**WHAT YOU SHOULD DO**.
Copy out the entries that follow exactly, leaving every picture behind.

**EXTRACTED MATERIAL**.
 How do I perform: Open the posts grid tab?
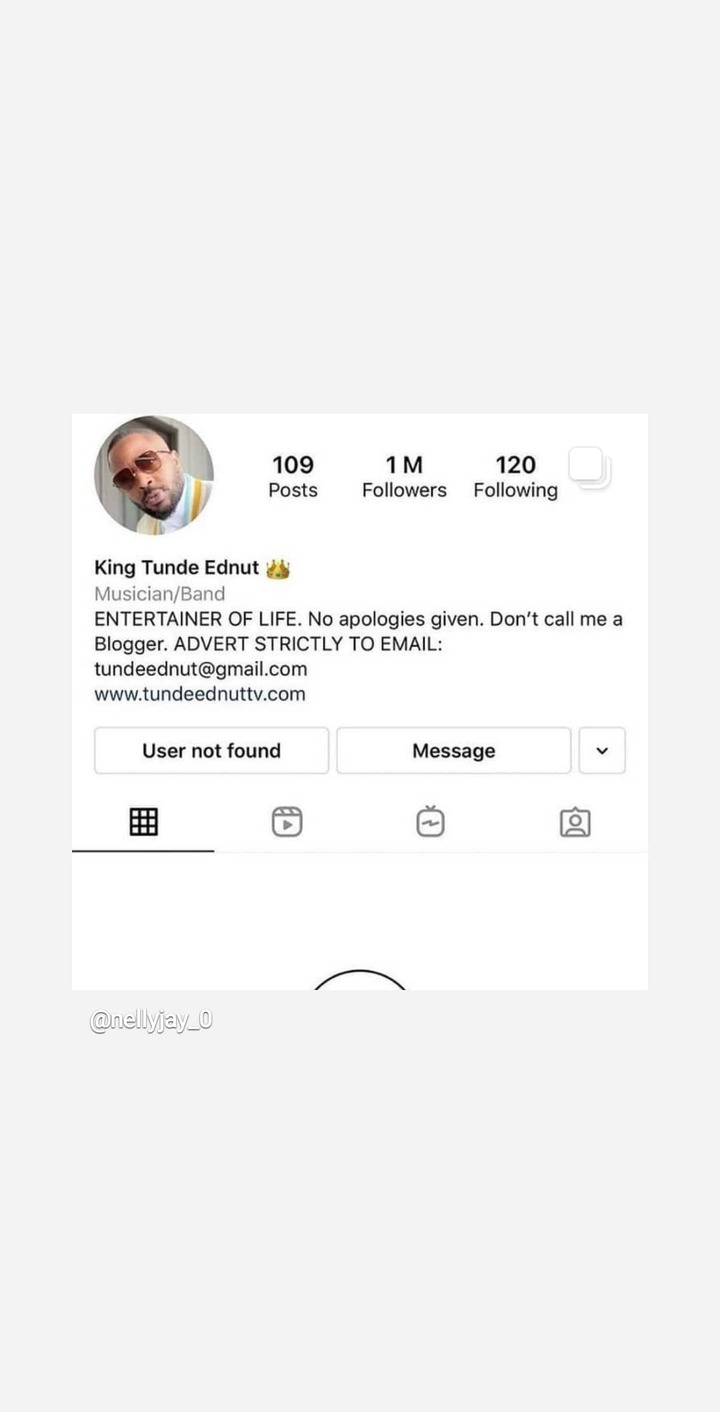144,822
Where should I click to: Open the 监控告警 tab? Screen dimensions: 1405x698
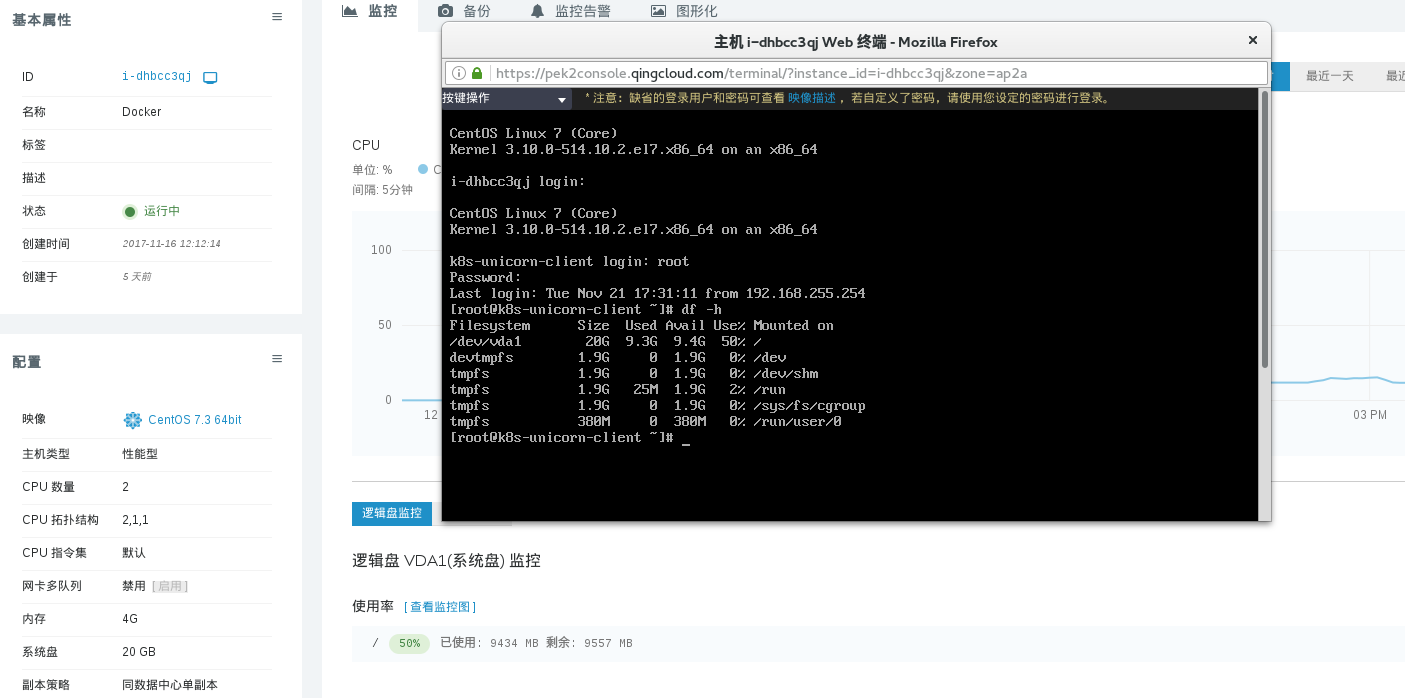(571, 11)
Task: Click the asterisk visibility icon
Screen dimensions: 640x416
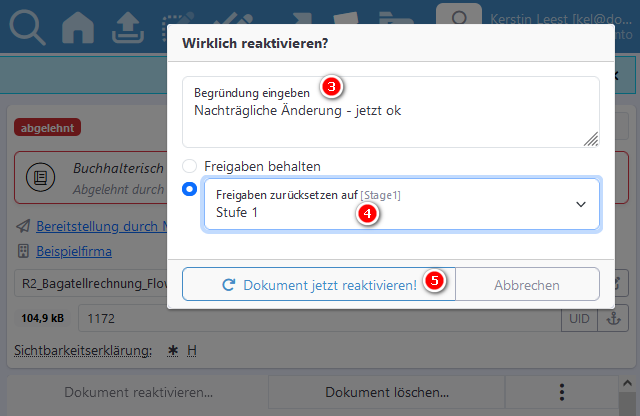Action: click(171, 350)
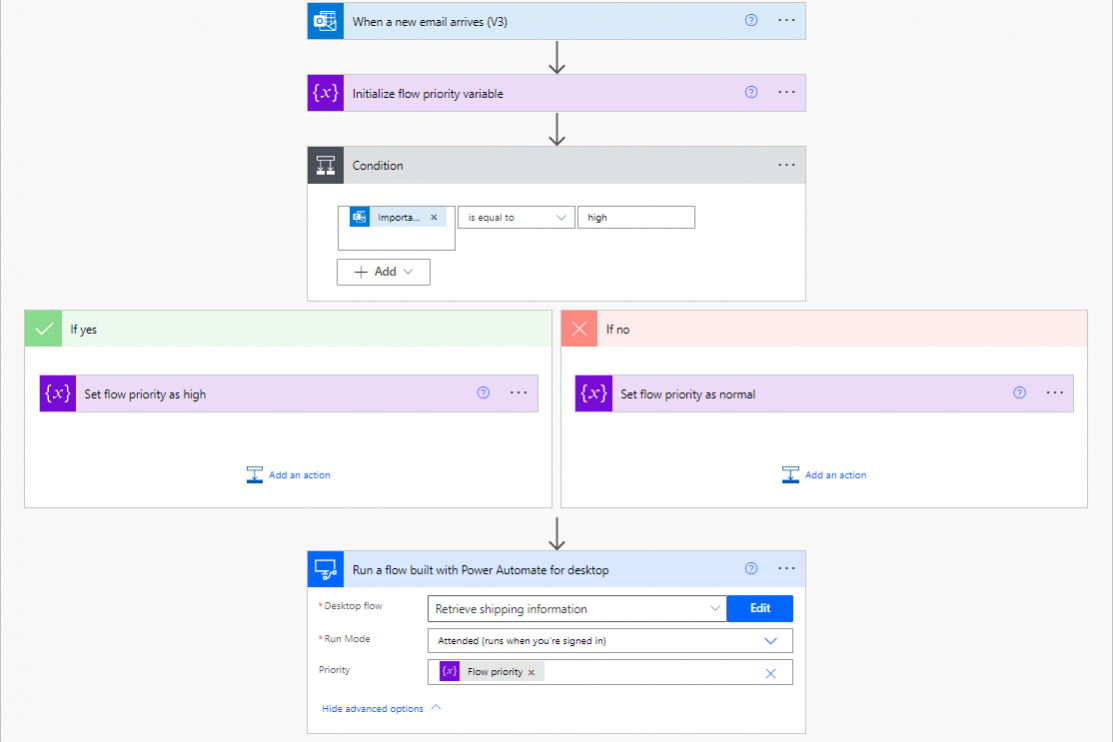Open the Condition step's ellipsis menu
Screen dimensions: 1113x742
click(787, 166)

**EXERCISE RESPONSE**.
 How do I perform: Open the posts grid tab?
144,822
Where should I click to: Open the 监控告警 tab? Screen dimensions: 1405x698
(571, 11)
Task: Click the asterisk visibility icon
Screen dimensions: 640x416
Action: click(171, 350)
Open the Condition step's ellipsis menu
Screen dimensions: 1113x742
click(787, 166)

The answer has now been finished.